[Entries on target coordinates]

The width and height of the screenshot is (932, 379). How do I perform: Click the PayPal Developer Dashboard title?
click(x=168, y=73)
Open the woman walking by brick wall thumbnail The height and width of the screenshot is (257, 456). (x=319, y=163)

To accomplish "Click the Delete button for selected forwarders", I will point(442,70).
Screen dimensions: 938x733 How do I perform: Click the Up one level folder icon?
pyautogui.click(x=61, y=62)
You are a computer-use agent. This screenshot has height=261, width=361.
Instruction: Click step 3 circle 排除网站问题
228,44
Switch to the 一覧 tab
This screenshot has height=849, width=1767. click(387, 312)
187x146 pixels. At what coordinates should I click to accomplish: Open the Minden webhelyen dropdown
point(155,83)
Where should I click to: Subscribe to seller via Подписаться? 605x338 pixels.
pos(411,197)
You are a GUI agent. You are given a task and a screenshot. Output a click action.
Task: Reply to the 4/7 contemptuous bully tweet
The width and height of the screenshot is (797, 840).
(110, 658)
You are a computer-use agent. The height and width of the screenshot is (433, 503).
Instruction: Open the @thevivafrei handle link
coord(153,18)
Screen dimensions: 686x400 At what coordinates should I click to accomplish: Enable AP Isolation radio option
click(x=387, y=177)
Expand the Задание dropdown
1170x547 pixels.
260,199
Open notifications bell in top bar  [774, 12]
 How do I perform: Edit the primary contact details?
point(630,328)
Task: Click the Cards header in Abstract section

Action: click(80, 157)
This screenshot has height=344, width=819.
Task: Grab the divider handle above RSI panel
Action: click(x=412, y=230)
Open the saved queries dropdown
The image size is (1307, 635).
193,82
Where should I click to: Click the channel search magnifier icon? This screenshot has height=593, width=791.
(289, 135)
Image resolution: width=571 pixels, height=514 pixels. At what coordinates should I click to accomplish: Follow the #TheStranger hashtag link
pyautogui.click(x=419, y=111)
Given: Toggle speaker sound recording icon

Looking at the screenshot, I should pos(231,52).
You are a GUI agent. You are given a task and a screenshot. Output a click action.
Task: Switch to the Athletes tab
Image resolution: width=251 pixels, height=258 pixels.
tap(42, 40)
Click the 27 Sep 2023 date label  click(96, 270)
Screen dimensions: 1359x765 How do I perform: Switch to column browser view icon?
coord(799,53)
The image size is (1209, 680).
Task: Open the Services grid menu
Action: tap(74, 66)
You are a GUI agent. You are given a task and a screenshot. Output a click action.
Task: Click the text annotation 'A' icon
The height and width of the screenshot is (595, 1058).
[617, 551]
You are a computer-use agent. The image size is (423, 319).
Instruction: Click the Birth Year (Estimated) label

## OBJECTIVE
Reproduce the material above with every occurrence of "Screen dimensions" swapped for "Screen size", changing nothing else.

## FINAL RESULT
The width and height of the screenshot is (932, 379). How do I perform: Click the PayPal Developer Dashboard title?
click(x=168, y=73)
Open the woman walking by brick wall thumbnail The height and width of the screenshot is (257, 456). (x=319, y=163)

To accomplish "Click the Delete button for selected forwarders", I will point(442,70).
Screen size: 938x733 How do I perform: Click the Up one level folder icon?
pyautogui.click(x=61, y=62)
You are a computer-use agent. This screenshot has height=261, width=361.
Instruction: Click step 3 circle 排除网站问题
228,44
Switch to the 一覧 tab
This screenshot has height=849, width=1767. click(387, 312)
187x146 pixels. At what coordinates should I click to accomplish: Open the Minden webhelyen dropdown
point(155,83)
Where should I click to: Subscribe to seller via Подписаться? 605x338 pixels.
pos(411,197)
You are a GUI agent. You are given a task and a screenshot. Output a click action.
Task: Reply to the 4/7 contemptuous bully tweet
The width and height of the screenshot is (797, 840).
(110, 658)
You are a computer-use agent. The height and width of the screenshot is (433, 503).
Instruction: Open the @thevivafrei handle link
coord(153,18)
Screen size: 686x400 At what coordinates should I click to accomplish: Enable AP Isolation radio option
click(x=387, y=177)
Expand the Задание dropdown
1170x547 pixels.
260,199
Open notifications bell in top bar  [774, 12]
 How do I perform: Edit the primary contact details?
point(630,328)
Task: Click the Cards header in Abstract section

Action: click(80, 157)
This screenshot has height=344, width=819.
Task: Grab the divider handle above RSI panel
Action: click(x=412, y=230)
Open the saved queries dropdown
The image size is (1307, 635).
193,82
Where should I click to: Click the channel search magnifier icon? This screenshot has height=593, width=791.
(289, 135)
Image resolution: width=571 pixels, height=514 pixels. At what coordinates should I click to accomplish: Follow the #TheStranger hashtag link
pyautogui.click(x=419, y=111)
Given: Toggle speaker sound recording icon

Looking at the screenshot, I should pos(231,52).
You are a GUI agent. You are given a task and a screenshot. Output a click action.
Task: Switch to the Athletes tab
Image resolution: width=251 pixels, height=258 pixels.
tap(42, 40)
Click the 27 Sep 2023 date label  click(96, 270)
Screen size: 1359x765 How do I perform: Switch to column browser view icon?
coord(799,53)
The image size is (1209, 680).
Task: Open the Services grid menu
Action: tap(74, 66)
You are a GUI agent. You are given a task and a screenshot. Output a click action.
Task: Click the text annotation 'A' icon
The height and width of the screenshot is (595, 1058).
[617, 551]
You are a computer-use agent. The image size is (423, 319).
Instruction: Click the Birth Year (Estimated) label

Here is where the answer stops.